Write out each record below exactly, without pictures.

• • • • • • •

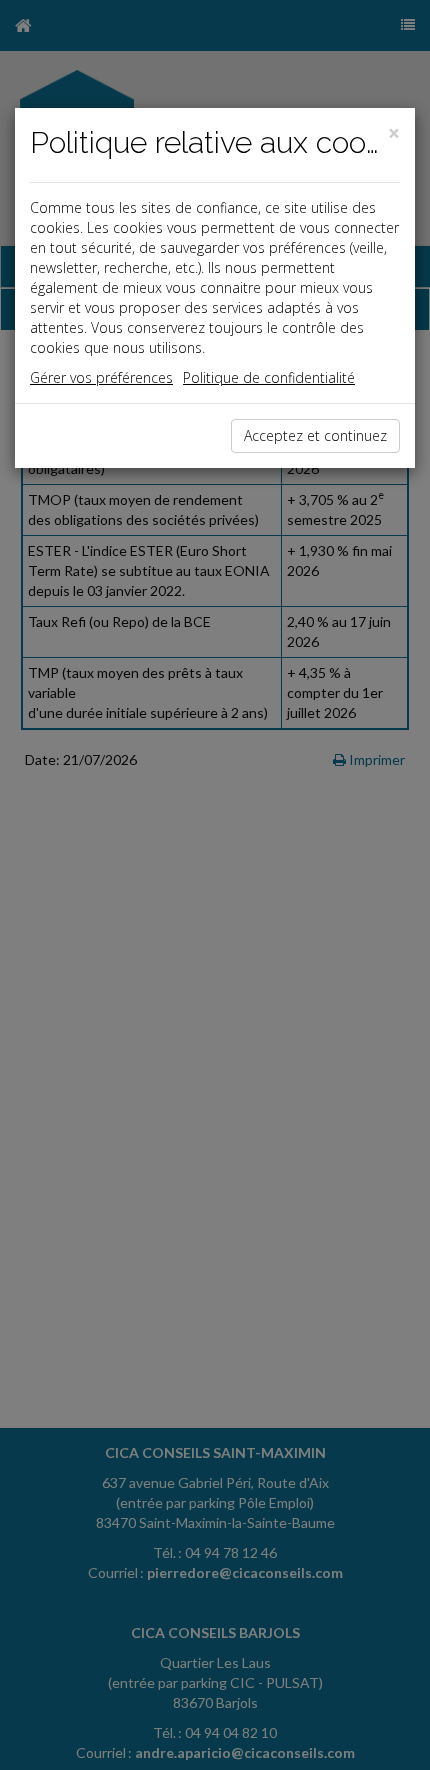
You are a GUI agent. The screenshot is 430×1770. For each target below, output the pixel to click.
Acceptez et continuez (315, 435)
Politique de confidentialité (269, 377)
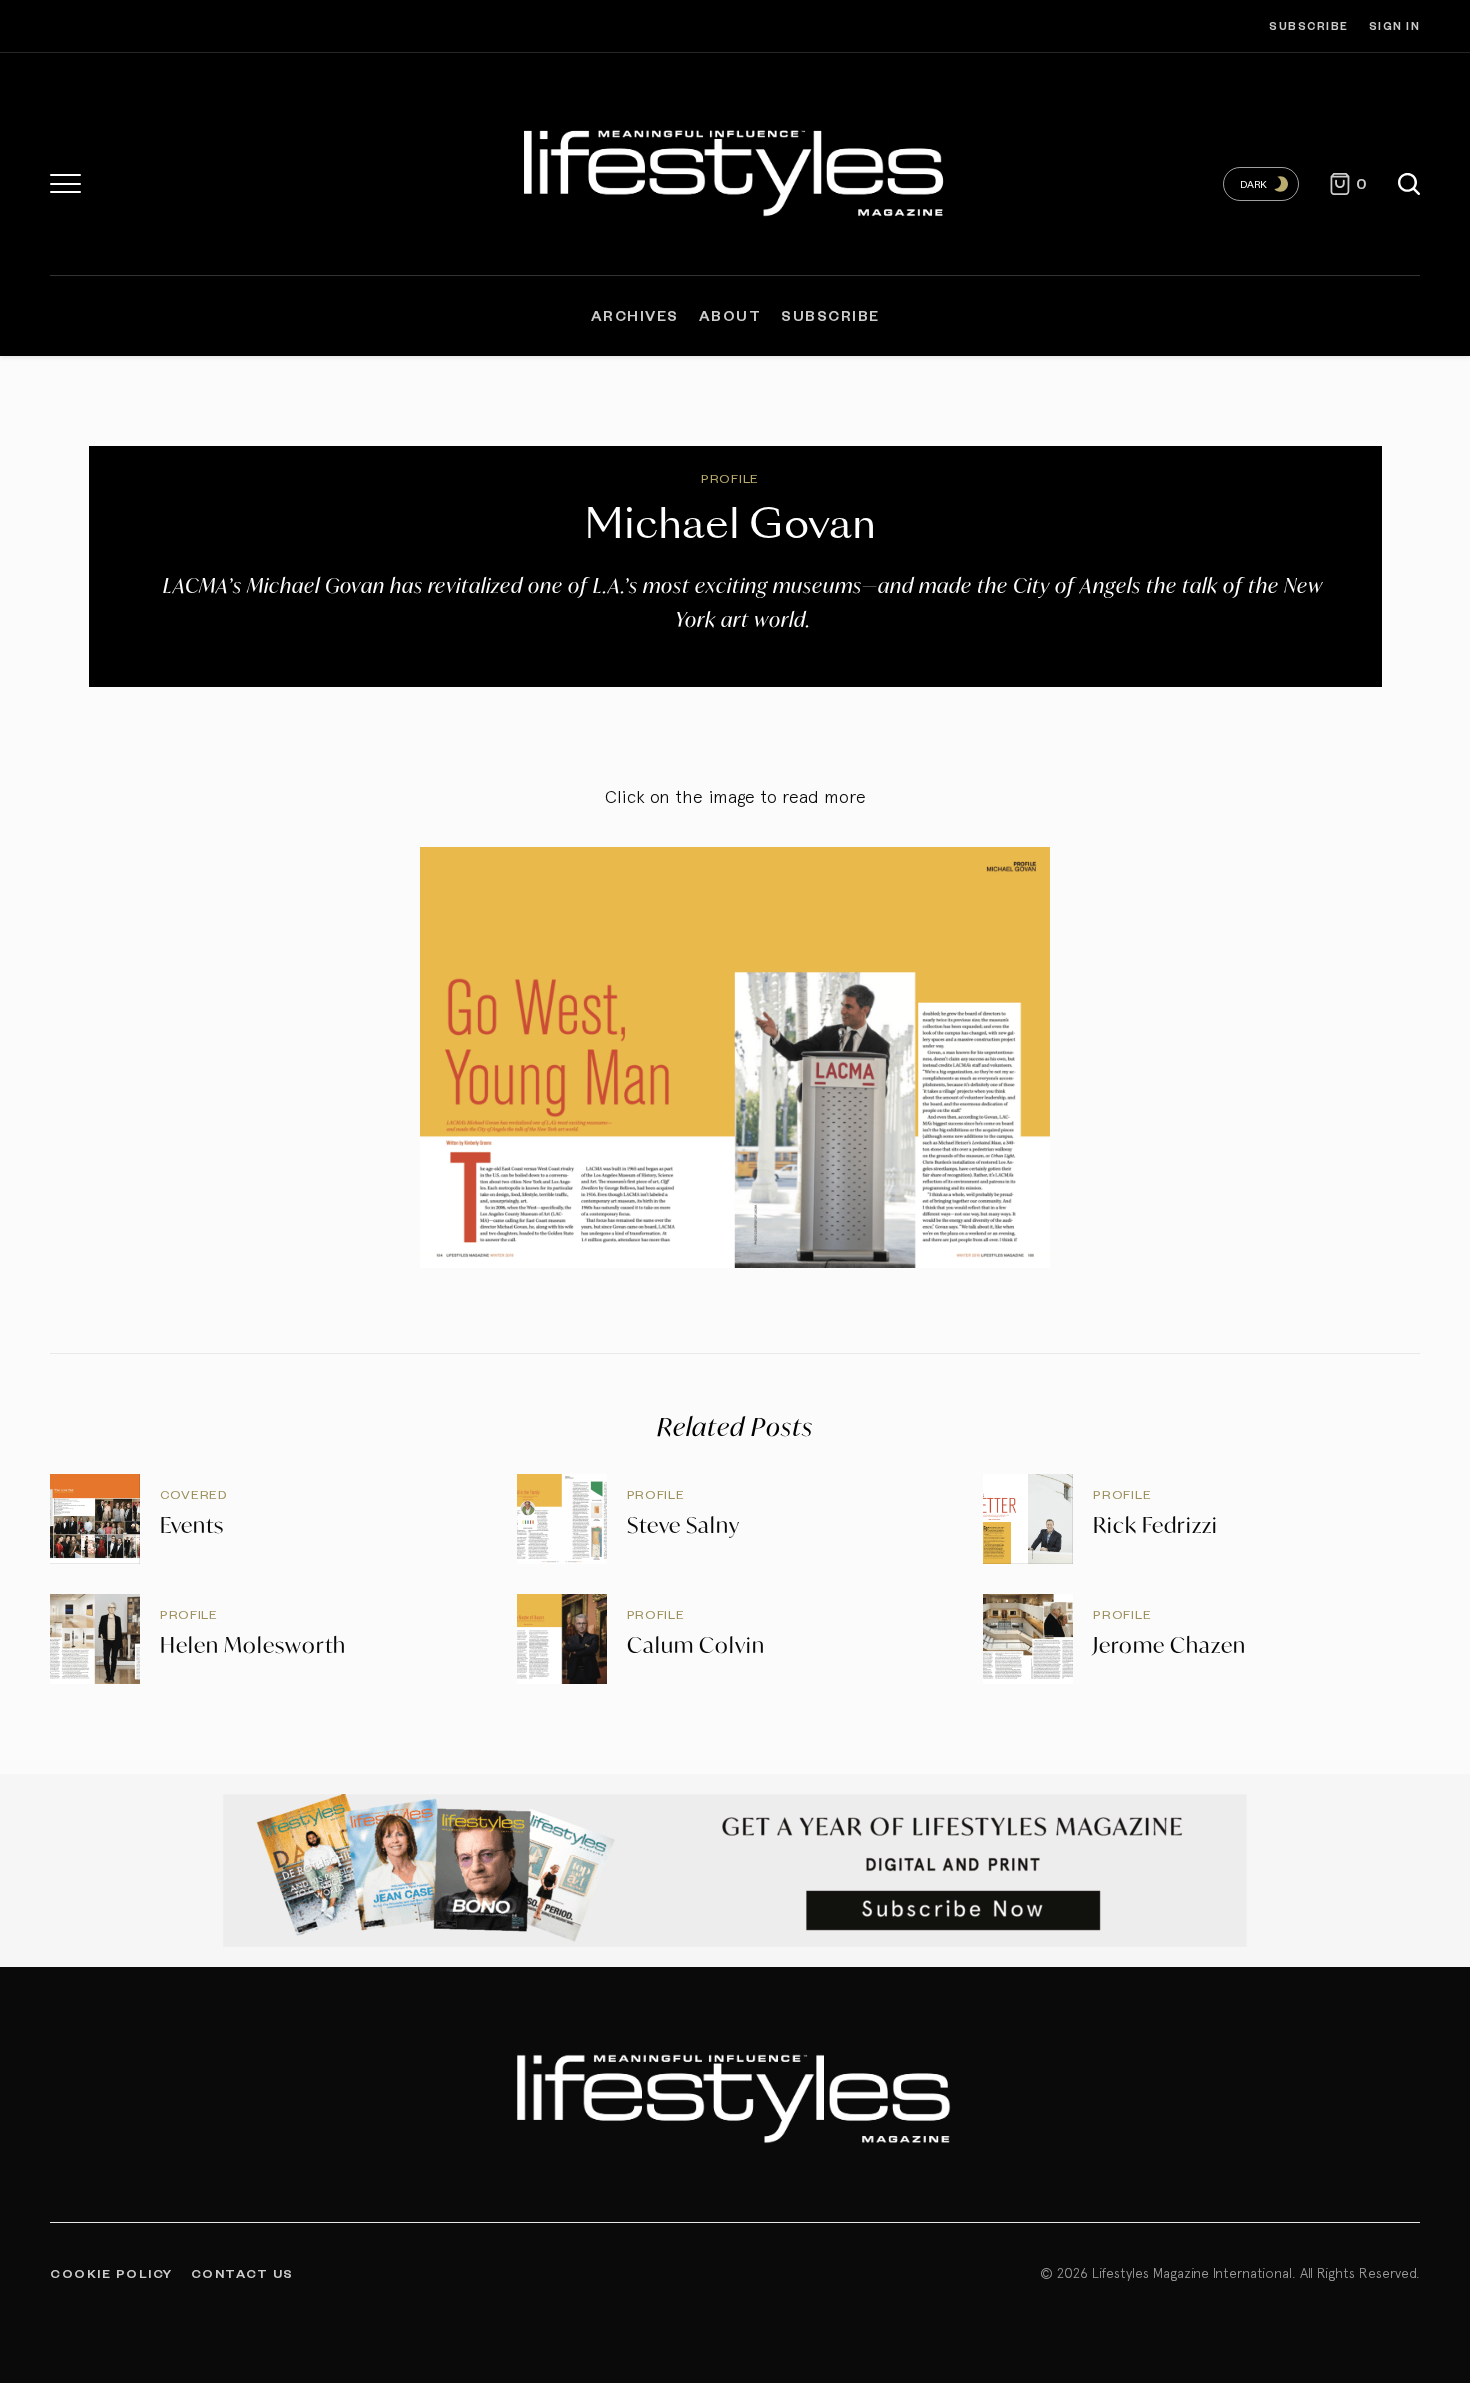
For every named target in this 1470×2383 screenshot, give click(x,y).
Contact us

• • • • • • •

* _Reply to the task_:
You are a GUI agent. The screenshot is 430×1770. For each target below, output the pixel to click.
Acceptez et continuez (315, 435)
Politique de confidentialité (269, 377)
For every named target in this 1470×2383 screenshot, give click(x,y).
Contact us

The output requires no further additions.